◆ **WHAT YOU NEED TO DO**
Quote every one of the following rows word for word.

[Item position entries]
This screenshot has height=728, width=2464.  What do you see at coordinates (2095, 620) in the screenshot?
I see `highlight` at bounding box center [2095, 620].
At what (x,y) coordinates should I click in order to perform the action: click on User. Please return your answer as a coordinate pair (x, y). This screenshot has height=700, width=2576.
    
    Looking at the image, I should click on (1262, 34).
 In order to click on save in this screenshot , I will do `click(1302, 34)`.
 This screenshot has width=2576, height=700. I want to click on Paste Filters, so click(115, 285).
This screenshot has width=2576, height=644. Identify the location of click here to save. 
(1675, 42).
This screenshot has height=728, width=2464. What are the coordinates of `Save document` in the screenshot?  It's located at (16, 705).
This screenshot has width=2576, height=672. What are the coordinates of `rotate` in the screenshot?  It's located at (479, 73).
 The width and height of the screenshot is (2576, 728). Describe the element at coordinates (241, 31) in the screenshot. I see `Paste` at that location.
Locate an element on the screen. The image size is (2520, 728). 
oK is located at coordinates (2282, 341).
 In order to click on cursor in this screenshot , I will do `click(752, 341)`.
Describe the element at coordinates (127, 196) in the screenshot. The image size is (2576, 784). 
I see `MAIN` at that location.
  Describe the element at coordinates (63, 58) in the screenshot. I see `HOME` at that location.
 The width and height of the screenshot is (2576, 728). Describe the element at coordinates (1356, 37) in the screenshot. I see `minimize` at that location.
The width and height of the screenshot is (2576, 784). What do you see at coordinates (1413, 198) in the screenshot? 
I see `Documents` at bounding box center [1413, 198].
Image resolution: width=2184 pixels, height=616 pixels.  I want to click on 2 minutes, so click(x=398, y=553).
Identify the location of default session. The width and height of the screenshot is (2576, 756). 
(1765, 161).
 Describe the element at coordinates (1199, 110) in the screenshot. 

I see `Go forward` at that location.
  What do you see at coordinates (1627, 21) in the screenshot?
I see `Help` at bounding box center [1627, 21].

◆ **WRITTEN RESPONSE**
This screenshot has height=728, width=2464.  What do you see at coordinates (2095, 620) in the screenshot?
I see `highlight` at bounding box center [2095, 620].
At what (x,y) coordinates should I click in order to perform the action: click on User. Please return your answer as a coordinate pair (x, y). This screenshot has height=700, width=2576.
    
    Looking at the image, I should click on (1262, 34).
 In order to click on save in this screenshot , I will do `click(1302, 34)`.
 This screenshot has width=2576, height=700. I want to click on Paste Filters, so click(115, 285).
This screenshot has width=2576, height=644. Identify the location of click here to save. 
(1675, 42).
This screenshot has height=728, width=2464. What are the coordinates of `Save document` in the screenshot?  It's located at (16, 705).
This screenshot has width=2576, height=672. What are the coordinates of `rotate` in the screenshot?  It's located at (479, 73).
 The width and height of the screenshot is (2576, 728). Describe the element at coordinates (241, 31) in the screenshot. I see `Paste` at that location.
Locate an element on the screen. The image size is (2520, 728). 
oK is located at coordinates (2282, 341).
 In order to click on cursor in this screenshot , I will do `click(752, 341)`.
Describe the element at coordinates (127, 196) in the screenshot. The image size is (2576, 784). 
I see `MAIN` at that location.
  Describe the element at coordinates (63, 58) in the screenshot. I see `HOME` at that location.
 The width and height of the screenshot is (2576, 728). Describe the element at coordinates (1356, 37) in the screenshot. I see `minimize` at that location.
The width and height of the screenshot is (2576, 784). What do you see at coordinates (1413, 198) in the screenshot? 
I see `Documents` at bounding box center [1413, 198].
Image resolution: width=2184 pixels, height=616 pixels.  I want to click on 2 minutes, so click(x=398, y=553).
Identify the location of default session. The width and height of the screenshot is (2576, 756). 
(1765, 161).
 Describe the element at coordinates (1199, 110) in the screenshot. 

I see `Go forward` at that location.
  What do you see at coordinates (1627, 21) in the screenshot?
I see `Help` at bounding box center [1627, 21].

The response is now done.